While some patients and providers lament the murkiness of the new telemedicine rule, the department has taken steps to try to reassure the community and outline how it will interpret and enforce its new rules. It amended its rules to add in the telemedicine protection statement after concern was raised at a public hearing in June. And it also issued a departmental FAQ to its website that further expanded upon the telemedicine rule, among others.

In response to a query from the Press Herald, DHHS spokeswoman Emily Spencer further clarified, saying the physical exam that will be required to establish a bonafide doctor-patient relationship can be a visual assessment that is done through technology. That statement, and the additional language included in the FAQ, seem to clear a path for Callison to continue her video and at-home certifications, but her lawyer, Snow, said the department should amend the rule itself to include all those protections.

The department said it needed to add the telemedicine rule, and expand on the definition of a bonafide doctor-patient relationship, after consultation with its stakeholders, state medical licensing boards, and subject matter experts to provide a “fuller understanding of clinical responsibilities related to a written certification, and around patient safety and compliance,” in written response to public testimony delivered in a June hearing on the proposed rules.

A few Maine doctors have gotten in trouble for improper medical marijuana certifications.

In 2014, a Lewiston gynecologist, Keng-cheong Leong, surrendered his medical license for certifying patients without appropriate record keeping or examinations, some of which were conducted in “unorthodox locations,” including a marijuana dispensary.

Also in 2014, Maine reprimanded William Ortiz and fined the Caribou doctor $2,000 for unprofessional conduct for issuing 44 certifications without exams after conducting a weekend-long marijuana seminar at two Orono hotels.

Some states, such as Washington and Colorado, have adopted legislation that requires physicans to conduct in-person examinations or changed their telehealth rules to ban medical marijuana certifications or treatment. Last summer, Florida adopted legislation that bans doctors from using telemedicine to issue a cannabis prescription. Some states, like California, allow it, as long as the examination meets the acceptable standard of care.
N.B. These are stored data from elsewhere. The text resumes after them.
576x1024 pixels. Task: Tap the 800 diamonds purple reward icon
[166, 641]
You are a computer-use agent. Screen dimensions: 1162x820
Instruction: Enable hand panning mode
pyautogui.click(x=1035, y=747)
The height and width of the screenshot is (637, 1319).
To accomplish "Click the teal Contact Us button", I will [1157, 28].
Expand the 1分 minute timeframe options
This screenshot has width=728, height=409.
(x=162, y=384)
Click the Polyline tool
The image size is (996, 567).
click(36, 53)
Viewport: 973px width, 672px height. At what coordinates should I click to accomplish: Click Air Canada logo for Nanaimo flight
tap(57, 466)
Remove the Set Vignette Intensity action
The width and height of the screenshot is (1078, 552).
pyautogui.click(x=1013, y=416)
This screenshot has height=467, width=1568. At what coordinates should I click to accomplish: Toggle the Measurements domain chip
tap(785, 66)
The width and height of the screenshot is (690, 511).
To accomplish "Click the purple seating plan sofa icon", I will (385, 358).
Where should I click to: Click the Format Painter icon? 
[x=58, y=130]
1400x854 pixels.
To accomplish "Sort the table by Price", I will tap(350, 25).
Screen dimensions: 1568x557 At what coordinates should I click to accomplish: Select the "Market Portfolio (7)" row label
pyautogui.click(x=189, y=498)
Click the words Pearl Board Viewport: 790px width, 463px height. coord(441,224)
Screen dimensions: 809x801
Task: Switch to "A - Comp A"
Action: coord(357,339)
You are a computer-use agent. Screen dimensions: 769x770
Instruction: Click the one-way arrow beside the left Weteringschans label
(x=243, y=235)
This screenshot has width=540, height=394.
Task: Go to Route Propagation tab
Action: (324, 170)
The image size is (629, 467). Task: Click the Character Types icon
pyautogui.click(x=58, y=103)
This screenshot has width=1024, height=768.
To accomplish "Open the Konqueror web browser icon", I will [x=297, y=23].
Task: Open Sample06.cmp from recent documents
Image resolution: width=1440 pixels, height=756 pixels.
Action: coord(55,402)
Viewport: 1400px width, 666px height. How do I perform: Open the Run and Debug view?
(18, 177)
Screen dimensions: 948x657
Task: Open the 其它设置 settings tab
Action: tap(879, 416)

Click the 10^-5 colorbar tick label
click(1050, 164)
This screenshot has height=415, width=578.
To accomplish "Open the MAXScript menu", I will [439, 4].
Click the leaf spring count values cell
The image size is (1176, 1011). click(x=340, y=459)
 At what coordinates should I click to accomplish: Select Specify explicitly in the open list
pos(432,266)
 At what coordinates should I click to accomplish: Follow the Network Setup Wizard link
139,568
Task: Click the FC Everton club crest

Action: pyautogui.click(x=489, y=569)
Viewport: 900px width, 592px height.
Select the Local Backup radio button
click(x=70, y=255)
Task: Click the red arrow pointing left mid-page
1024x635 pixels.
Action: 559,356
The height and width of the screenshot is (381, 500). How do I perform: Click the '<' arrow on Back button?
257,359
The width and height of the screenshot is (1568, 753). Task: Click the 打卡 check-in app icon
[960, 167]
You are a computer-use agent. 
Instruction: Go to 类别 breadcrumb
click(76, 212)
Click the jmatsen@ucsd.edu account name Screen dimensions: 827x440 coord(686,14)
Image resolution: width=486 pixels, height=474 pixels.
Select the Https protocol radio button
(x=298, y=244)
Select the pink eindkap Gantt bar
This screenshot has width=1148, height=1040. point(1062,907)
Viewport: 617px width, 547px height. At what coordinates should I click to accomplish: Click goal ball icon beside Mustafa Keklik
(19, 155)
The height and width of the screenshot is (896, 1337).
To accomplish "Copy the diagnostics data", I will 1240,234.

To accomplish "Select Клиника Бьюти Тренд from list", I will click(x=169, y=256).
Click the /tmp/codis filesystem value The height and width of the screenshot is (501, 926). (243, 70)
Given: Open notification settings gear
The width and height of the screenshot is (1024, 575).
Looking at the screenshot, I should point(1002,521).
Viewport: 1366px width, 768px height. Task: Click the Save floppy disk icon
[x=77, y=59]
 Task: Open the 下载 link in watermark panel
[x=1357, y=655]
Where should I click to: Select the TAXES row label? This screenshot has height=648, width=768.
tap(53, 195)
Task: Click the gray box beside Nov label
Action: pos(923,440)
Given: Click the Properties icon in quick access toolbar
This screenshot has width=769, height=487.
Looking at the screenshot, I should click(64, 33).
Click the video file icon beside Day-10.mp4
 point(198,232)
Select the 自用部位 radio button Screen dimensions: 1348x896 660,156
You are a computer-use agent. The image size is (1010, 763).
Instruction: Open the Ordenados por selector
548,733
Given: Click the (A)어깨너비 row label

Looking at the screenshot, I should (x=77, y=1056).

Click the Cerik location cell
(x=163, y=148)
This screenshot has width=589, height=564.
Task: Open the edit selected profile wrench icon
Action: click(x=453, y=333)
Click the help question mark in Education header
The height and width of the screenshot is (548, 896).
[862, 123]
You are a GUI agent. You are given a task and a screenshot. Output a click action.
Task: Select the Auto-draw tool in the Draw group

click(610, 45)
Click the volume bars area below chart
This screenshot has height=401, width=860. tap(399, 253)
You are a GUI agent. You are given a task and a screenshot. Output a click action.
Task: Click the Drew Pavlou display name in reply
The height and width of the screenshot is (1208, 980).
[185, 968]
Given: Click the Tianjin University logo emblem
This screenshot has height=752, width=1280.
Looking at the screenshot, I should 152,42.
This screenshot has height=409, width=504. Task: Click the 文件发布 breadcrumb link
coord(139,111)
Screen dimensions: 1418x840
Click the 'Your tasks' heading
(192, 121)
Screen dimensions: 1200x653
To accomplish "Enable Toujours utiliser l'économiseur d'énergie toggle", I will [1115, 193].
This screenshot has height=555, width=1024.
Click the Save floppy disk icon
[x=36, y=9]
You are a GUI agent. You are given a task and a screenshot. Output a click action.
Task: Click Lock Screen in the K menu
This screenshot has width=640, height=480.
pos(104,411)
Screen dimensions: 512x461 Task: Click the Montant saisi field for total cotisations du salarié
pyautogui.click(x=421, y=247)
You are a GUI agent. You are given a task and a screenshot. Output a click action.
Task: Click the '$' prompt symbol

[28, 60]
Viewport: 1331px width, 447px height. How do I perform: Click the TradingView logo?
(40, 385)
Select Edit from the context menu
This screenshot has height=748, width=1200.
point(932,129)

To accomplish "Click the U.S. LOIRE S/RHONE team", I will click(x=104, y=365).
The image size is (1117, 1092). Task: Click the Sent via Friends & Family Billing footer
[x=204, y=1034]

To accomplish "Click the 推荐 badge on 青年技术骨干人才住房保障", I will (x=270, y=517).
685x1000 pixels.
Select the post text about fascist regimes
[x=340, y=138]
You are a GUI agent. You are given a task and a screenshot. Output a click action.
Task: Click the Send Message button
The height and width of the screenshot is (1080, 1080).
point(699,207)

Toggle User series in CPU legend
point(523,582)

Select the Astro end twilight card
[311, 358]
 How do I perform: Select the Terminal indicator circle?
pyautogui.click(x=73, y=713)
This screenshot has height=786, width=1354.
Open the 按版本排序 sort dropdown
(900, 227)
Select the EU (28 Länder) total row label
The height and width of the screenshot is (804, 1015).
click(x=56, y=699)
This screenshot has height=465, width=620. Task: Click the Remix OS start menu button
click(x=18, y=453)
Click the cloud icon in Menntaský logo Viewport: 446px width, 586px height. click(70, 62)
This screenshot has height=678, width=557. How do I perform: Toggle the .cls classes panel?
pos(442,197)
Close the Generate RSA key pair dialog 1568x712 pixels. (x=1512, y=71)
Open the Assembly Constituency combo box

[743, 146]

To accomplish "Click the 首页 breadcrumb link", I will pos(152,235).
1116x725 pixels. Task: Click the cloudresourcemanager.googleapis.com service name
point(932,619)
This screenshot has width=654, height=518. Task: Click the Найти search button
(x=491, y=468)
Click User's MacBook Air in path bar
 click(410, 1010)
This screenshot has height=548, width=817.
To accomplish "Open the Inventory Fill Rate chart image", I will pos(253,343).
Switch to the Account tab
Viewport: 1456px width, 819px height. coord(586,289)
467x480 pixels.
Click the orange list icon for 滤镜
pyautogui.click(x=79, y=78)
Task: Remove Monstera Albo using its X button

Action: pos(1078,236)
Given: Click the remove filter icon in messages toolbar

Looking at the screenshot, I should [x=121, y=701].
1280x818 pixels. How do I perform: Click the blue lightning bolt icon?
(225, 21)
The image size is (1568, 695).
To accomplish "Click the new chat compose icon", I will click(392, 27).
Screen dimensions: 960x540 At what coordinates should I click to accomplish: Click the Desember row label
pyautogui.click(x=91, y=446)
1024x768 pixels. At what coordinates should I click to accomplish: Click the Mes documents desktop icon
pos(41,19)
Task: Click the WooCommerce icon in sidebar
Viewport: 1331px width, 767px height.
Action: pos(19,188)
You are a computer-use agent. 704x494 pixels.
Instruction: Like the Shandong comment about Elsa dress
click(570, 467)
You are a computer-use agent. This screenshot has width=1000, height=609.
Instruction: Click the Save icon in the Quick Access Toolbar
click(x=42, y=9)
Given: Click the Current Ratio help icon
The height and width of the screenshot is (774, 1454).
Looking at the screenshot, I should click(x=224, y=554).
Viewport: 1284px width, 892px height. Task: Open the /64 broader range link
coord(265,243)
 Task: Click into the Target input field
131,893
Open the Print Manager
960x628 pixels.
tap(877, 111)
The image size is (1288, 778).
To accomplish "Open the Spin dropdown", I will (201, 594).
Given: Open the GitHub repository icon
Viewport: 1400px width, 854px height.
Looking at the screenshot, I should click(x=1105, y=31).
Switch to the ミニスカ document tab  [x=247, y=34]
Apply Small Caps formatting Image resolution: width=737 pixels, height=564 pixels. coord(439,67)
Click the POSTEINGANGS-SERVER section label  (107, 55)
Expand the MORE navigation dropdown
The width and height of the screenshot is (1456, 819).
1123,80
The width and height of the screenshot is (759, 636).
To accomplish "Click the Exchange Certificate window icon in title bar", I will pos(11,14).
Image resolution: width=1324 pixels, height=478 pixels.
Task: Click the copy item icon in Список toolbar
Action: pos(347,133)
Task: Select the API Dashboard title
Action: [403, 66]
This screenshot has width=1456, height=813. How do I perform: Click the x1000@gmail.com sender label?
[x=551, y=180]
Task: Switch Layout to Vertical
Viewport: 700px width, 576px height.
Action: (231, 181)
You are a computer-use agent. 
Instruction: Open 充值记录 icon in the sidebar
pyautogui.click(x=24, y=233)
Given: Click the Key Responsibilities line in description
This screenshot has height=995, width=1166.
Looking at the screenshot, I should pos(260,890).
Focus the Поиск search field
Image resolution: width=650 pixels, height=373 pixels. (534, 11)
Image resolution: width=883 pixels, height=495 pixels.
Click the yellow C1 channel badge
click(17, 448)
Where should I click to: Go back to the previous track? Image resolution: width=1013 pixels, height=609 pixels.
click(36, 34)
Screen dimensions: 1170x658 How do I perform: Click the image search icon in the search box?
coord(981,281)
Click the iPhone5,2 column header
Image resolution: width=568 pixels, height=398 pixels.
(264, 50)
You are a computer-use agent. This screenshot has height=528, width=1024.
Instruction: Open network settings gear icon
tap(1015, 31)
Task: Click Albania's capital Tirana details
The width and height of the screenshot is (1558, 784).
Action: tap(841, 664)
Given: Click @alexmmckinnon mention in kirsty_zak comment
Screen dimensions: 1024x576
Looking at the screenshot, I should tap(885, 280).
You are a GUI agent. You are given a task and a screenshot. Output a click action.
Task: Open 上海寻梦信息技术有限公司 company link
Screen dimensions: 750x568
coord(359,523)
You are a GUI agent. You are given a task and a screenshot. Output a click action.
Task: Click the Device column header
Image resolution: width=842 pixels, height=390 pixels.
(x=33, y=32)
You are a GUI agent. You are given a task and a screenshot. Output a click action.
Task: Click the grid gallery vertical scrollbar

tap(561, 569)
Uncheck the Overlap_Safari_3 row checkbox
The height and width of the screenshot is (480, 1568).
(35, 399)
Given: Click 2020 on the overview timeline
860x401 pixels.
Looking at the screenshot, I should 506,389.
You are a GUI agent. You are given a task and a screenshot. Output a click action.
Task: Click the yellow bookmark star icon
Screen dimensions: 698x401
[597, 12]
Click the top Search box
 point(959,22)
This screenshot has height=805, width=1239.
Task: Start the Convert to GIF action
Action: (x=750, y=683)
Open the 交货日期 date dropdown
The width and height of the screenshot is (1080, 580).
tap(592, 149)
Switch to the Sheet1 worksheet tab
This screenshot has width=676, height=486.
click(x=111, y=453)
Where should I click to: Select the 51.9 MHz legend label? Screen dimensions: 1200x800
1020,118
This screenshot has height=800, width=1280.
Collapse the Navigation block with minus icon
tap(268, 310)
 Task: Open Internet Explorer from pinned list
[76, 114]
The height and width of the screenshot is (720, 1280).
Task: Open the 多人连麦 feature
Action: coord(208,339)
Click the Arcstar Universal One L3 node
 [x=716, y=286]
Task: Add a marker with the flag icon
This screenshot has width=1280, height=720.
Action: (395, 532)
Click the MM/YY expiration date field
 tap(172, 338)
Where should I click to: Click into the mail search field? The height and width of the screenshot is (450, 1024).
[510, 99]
Lister said it is understandable that DHHS wanted to take steps to keep certifications from happening at hotels or festivals, but said the rule change goes beyond what is needed to stop 3 a.m. certifications like the ones that Ortiz was conducting at the University Motor Inn and has unintended consequences for homebound people in rural Maine who can’t travel to get their medical cannabis.


The new rule goes far beyond a minor technical change, which is how DHHS billed it, and changes Maine policy, something that should only be done through legislation, said Lister, who lobbies the Legislature on medical marijuana, among other issues. The Legislature will consider a host of medical marijuana bills this session, with initial hearings starting this month, that could offer state lawmakers an opportunity to amend the telemedicine rule.

But Callison doesn’t want to wait. She is petitioning DHHS to rewrite the rule to allow certifications and treatment to occur at all doctor’s offices, remote locations where both the provider and patient are present, or by telemedicine, as long as relevant physical exams are conducted as needed to address the patient’s debilitating condition. She has collected about 100 petition signatures in three weeks. She needs at least 150 if she wants to force DHHS to officially consider the petition.

Even if she succeeds, the new medical marijuana rules would probably go into effect before DHHS considers her petition. So Callison has Snow, who has represented a number of caregivers in civil and criminal court across the state, ready to go to court to stop DHHS from enacting the rules until after it addresses Callison’s petition.